■ **AIM OF THE TASK**:
Reproduce each of the rows below word for word, omitting the pictures.

■ **WORKING DATA**:
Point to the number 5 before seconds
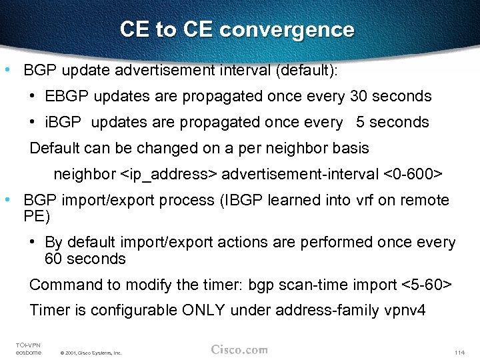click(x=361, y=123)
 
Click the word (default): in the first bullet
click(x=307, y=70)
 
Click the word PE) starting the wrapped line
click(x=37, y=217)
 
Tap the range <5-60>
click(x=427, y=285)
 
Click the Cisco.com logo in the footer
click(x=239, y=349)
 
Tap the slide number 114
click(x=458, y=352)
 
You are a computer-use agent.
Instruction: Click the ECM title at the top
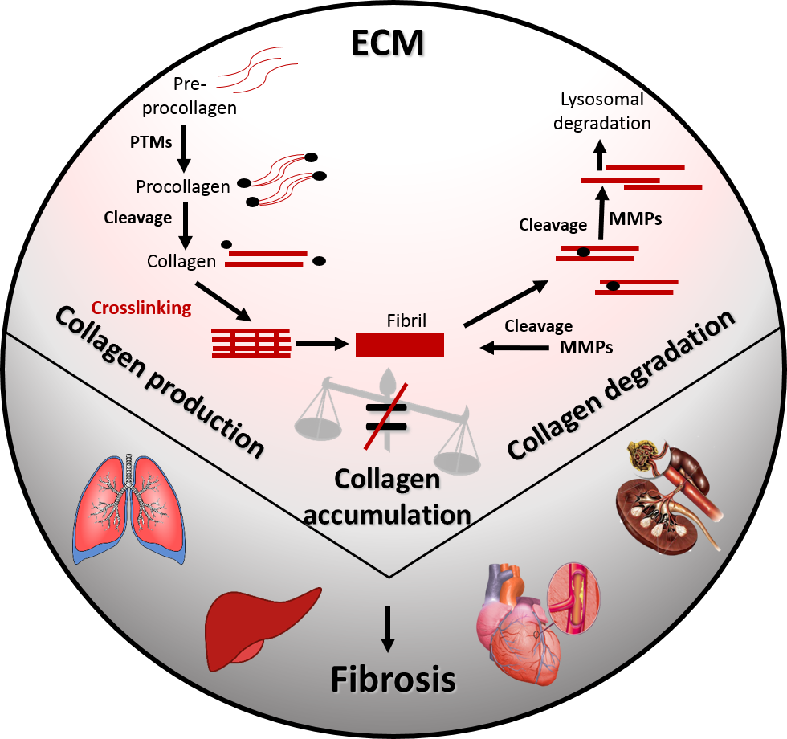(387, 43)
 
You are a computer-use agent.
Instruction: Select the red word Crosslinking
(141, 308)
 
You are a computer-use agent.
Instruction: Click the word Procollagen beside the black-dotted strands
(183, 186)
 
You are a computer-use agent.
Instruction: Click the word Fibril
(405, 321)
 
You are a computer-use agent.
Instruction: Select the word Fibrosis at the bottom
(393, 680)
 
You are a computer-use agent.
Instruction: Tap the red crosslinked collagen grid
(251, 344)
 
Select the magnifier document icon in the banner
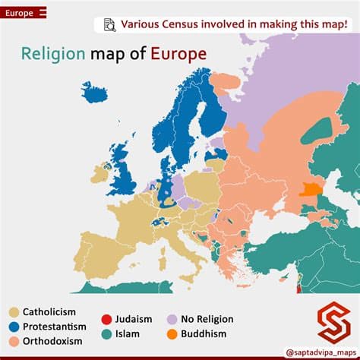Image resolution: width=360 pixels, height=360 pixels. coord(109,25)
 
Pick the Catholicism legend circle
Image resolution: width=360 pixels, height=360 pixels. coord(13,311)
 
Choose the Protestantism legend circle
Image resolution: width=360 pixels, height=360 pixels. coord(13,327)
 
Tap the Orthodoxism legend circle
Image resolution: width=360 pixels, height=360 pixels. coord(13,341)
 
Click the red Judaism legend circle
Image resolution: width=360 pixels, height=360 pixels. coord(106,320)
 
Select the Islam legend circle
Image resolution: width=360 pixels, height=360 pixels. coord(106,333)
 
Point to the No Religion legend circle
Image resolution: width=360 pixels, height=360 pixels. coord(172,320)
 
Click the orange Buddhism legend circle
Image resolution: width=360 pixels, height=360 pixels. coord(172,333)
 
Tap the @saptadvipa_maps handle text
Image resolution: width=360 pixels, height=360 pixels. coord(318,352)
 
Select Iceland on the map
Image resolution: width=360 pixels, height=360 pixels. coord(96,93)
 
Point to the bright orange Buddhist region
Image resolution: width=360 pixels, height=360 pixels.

■ **COMPLETED TASK**:
Point to the number 5 before seconds
click(x=361, y=123)
 
Click the word (default): in the first bullet
click(x=307, y=70)
 
Click the word PE) starting the wrapped line
click(x=37, y=217)
 
Tap the range <5-60>
click(x=427, y=285)
 
Click the Cisco.com logo in the footer
click(x=239, y=349)
 
Tap the slide number 114
click(x=458, y=352)
 
You are a computer-use agent.
Instruction: Click the ECM title at the top
(387, 43)
 
You are a computer-use agent.
Instruction: Select the red word Crosslinking
(141, 308)
 
You are a computer-use agent.
Instruction: Click the word Procollagen beside the black-dotted strands
(183, 186)
 
You are a computer-use agent.
Instruction: Click the word Fibril
(405, 321)
 
You are a computer-use agent.
Instruction: Select the word Fibrosis at the bottom
(393, 680)
 
You are a computer-use agent.
Instruction: Tap the red crosslinked collagen grid
(251, 344)
 
Select the magnifier document icon in the banner
Image resolution: width=360 pixels, height=360 pixels. coord(109,25)
 
Pick the Catholicism legend circle
Image resolution: width=360 pixels, height=360 pixels. coord(13,311)
 
Choose the Protestantism legend circle
Image resolution: width=360 pixels, height=360 pixels. coord(13,327)
 
Tap the Orthodoxism legend circle
Image resolution: width=360 pixels, height=360 pixels. coord(13,341)
 
Click the red Judaism legend circle
Image resolution: width=360 pixels, height=360 pixels. coord(106,320)
 
Select the Islam legend circle
Image resolution: width=360 pixels, height=360 pixels. coord(106,333)
 
Point to the No Religion legend circle
Image resolution: width=360 pixels, height=360 pixels. coord(172,320)
 
Click the orange Buddhism legend circle
Image resolution: width=360 pixels, height=360 pixels. coord(172,333)
 
Tap the @saptadvipa_maps handle text
Image resolution: width=360 pixels, height=360 pixels. coord(318,352)
 
Select Iceland on the map
Image resolution: width=360 pixels, height=360 pixels. coord(96,93)
 
Point to the bright orange Buddhist region
Image resolution: width=360 pixels, height=360 pixels.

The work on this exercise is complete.